| Work required |
Write out the entries below word for word, starting at the line that contains "What do you see at coordinates (867, 78)" and ending at the last line of the entries.

————————

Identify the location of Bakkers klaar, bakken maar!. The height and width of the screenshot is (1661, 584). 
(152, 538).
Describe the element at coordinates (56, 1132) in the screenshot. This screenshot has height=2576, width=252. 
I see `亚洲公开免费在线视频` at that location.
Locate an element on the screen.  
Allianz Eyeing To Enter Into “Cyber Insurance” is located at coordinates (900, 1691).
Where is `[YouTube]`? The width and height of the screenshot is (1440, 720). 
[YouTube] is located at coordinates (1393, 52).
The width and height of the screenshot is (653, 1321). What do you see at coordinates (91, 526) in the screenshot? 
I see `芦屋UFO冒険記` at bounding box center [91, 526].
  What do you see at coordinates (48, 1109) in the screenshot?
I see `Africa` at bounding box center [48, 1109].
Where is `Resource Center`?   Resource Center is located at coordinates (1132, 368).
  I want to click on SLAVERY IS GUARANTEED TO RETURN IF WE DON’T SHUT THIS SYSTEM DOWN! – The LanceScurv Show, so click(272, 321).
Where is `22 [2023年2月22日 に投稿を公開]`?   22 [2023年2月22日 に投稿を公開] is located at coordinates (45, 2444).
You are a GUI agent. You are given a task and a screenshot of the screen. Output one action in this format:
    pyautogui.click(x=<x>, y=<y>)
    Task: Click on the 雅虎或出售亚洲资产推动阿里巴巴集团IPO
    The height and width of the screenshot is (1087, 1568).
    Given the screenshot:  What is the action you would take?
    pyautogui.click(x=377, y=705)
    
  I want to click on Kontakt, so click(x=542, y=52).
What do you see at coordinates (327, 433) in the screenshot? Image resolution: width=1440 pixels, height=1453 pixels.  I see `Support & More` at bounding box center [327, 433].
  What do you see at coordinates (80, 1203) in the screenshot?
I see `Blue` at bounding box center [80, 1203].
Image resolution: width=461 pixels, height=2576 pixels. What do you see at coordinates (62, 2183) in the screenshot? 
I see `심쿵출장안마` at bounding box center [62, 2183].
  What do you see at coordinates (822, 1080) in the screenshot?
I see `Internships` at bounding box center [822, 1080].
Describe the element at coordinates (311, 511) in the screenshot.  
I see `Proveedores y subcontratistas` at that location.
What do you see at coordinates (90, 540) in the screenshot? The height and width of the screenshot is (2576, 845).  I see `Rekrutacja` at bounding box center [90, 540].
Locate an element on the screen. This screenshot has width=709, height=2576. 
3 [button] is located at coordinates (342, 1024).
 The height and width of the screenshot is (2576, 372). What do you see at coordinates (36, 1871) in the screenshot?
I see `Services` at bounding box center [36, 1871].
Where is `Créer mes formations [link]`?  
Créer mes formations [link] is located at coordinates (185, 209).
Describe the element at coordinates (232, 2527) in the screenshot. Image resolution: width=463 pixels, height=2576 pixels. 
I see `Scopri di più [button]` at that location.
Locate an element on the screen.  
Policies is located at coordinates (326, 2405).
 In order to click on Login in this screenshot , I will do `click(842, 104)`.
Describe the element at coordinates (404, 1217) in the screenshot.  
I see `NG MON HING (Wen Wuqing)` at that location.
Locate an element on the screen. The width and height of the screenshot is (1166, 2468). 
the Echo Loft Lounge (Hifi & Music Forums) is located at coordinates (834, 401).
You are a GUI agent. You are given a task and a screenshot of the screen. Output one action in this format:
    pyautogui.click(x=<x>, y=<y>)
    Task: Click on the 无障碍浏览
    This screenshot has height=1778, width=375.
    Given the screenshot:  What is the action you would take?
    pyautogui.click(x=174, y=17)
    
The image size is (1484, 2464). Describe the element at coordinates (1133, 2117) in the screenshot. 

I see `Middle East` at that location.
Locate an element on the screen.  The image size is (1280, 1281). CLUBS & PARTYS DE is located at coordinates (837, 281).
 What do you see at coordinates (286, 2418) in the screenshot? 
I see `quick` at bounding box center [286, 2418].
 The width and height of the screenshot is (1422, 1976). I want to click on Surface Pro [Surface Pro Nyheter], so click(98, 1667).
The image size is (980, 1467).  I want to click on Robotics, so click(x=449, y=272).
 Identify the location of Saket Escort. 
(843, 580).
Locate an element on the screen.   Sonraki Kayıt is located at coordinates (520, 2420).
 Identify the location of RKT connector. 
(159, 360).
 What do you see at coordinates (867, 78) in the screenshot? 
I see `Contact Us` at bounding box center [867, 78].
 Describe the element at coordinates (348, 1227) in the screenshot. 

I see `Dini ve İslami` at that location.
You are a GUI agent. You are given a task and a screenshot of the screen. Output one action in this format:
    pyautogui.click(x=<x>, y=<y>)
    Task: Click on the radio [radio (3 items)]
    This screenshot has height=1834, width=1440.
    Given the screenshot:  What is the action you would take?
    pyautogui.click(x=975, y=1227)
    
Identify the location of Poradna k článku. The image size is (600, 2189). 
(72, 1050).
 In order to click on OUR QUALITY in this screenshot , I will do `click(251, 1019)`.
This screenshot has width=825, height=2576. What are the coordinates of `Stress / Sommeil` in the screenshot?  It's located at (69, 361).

————————

| Written answer |
 What do you see at coordinates (867, 78) in the screenshot? 
I see `Contact Us` at bounding box center [867, 78].
 Describe the element at coordinates (348, 1227) in the screenshot. 

I see `Dini ve İslami` at that location.
You are a GUI agent. You are given a task and a screenshot of the screen. Output one action in this format:
    pyautogui.click(x=<x>, y=<y>)
    Task: Click on the radio [radio (3 items)]
    This screenshot has height=1834, width=1440.
    Given the screenshot:  What is the action you would take?
    pyautogui.click(x=975, y=1227)
    
Identify the location of Poradna k článku. The image size is (600, 2189). 
(72, 1050).
 In order to click on OUR QUALITY in this screenshot , I will do `click(251, 1019)`.
This screenshot has width=825, height=2576. What are the coordinates of `Stress / Sommeil` in the screenshot?  It's located at (69, 361).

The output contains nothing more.